Give again, word for word, every line in the entries below from the line with "Manage the sandbox_johny user" up to and including the line with "Viewport: 857px width, 584px height.", and no other line.

>>>>>

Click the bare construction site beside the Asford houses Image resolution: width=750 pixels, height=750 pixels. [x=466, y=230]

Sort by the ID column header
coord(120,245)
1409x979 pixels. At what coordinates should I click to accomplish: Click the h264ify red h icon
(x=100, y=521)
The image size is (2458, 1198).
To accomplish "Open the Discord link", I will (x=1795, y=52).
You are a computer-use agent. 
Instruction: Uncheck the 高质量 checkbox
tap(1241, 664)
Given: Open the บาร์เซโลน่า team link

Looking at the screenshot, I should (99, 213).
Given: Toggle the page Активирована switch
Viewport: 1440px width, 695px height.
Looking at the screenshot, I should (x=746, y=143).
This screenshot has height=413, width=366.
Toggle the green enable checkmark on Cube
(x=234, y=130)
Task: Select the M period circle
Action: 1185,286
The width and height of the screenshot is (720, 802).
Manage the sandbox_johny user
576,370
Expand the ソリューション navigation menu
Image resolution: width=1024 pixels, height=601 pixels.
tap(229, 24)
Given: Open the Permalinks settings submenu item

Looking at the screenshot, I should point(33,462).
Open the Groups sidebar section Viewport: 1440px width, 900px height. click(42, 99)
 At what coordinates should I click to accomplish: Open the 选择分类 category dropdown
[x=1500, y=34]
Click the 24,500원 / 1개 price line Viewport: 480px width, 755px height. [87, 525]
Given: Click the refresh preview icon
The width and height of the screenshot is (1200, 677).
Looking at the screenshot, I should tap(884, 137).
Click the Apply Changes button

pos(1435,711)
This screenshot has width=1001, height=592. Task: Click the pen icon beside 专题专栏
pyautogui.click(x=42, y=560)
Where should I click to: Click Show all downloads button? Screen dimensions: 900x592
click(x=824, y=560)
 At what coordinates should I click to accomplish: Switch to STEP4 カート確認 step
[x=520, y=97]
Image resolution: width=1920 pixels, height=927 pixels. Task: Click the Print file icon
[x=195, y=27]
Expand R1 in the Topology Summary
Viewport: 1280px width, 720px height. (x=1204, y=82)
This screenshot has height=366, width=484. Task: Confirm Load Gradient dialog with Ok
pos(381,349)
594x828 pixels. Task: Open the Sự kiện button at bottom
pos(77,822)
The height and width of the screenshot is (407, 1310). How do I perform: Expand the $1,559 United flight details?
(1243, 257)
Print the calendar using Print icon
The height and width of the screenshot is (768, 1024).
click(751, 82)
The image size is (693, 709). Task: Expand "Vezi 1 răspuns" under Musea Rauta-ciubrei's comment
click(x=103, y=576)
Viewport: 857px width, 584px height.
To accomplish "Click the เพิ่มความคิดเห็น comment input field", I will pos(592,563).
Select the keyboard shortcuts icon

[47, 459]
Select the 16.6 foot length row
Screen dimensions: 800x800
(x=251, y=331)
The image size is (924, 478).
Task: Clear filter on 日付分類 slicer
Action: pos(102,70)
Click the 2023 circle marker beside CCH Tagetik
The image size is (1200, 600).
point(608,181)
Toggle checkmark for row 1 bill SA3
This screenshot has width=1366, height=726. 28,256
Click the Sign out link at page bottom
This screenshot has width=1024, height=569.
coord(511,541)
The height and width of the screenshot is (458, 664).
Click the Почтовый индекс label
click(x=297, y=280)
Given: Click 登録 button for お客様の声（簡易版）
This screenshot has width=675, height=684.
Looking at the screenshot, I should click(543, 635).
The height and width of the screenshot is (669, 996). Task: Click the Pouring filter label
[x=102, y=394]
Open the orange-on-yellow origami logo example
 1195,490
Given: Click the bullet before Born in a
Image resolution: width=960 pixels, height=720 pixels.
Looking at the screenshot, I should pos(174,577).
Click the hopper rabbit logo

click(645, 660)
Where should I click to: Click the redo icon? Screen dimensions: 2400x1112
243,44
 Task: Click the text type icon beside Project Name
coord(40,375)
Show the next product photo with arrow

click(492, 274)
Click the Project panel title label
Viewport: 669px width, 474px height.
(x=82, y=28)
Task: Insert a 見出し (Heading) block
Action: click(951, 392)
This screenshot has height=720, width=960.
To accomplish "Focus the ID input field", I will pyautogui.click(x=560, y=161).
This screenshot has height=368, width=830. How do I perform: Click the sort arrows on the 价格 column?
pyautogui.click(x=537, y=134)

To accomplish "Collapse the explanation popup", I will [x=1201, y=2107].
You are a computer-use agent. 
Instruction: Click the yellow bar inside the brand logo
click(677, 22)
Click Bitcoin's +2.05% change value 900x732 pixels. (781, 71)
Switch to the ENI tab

<<<<<

## The completed task:
Manage the sandbox_johny user
576,370
Expand the ソリューション navigation menu
Image resolution: width=1024 pixels, height=601 pixels.
tap(229, 24)
Given: Open the Permalinks settings submenu item

Looking at the screenshot, I should point(33,462).
Open the Groups sidebar section Viewport: 1440px width, 900px height. click(42, 99)
 At what coordinates should I click to accomplish: Open the 选择分类 category dropdown
[x=1500, y=34]
Click the 24,500원 / 1개 price line Viewport: 480px width, 755px height. [87, 525]
Given: Click the refresh preview icon
The width and height of the screenshot is (1200, 677).
Looking at the screenshot, I should tap(884, 137).
Click the Apply Changes button

pos(1435,711)
This screenshot has width=1001, height=592. Task: Click the pen icon beside 专题专栏
pyautogui.click(x=42, y=560)
Where should I click to: Click Show all downloads button? Screen dimensions: 900x592
click(x=824, y=560)
 At what coordinates should I click to accomplish: Switch to STEP4 カート確認 step
[x=520, y=97]
Image resolution: width=1920 pixels, height=927 pixels. Task: Click the Print file icon
[x=195, y=27]
Expand R1 in the Topology Summary
Viewport: 1280px width, 720px height. (x=1204, y=82)
This screenshot has height=366, width=484. Task: Confirm Load Gradient dialog with Ok
pos(381,349)
594x828 pixels. Task: Open the Sự kiện button at bottom
pos(77,822)
The height and width of the screenshot is (407, 1310). How do I perform: Expand the $1,559 United flight details?
(1243, 257)
Print the calendar using Print icon
The height and width of the screenshot is (768, 1024).
click(751, 82)
The image size is (693, 709). Task: Expand "Vezi 1 răspuns" under Musea Rauta-ciubrei's comment
click(x=103, y=576)
Viewport: 857px width, 584px height.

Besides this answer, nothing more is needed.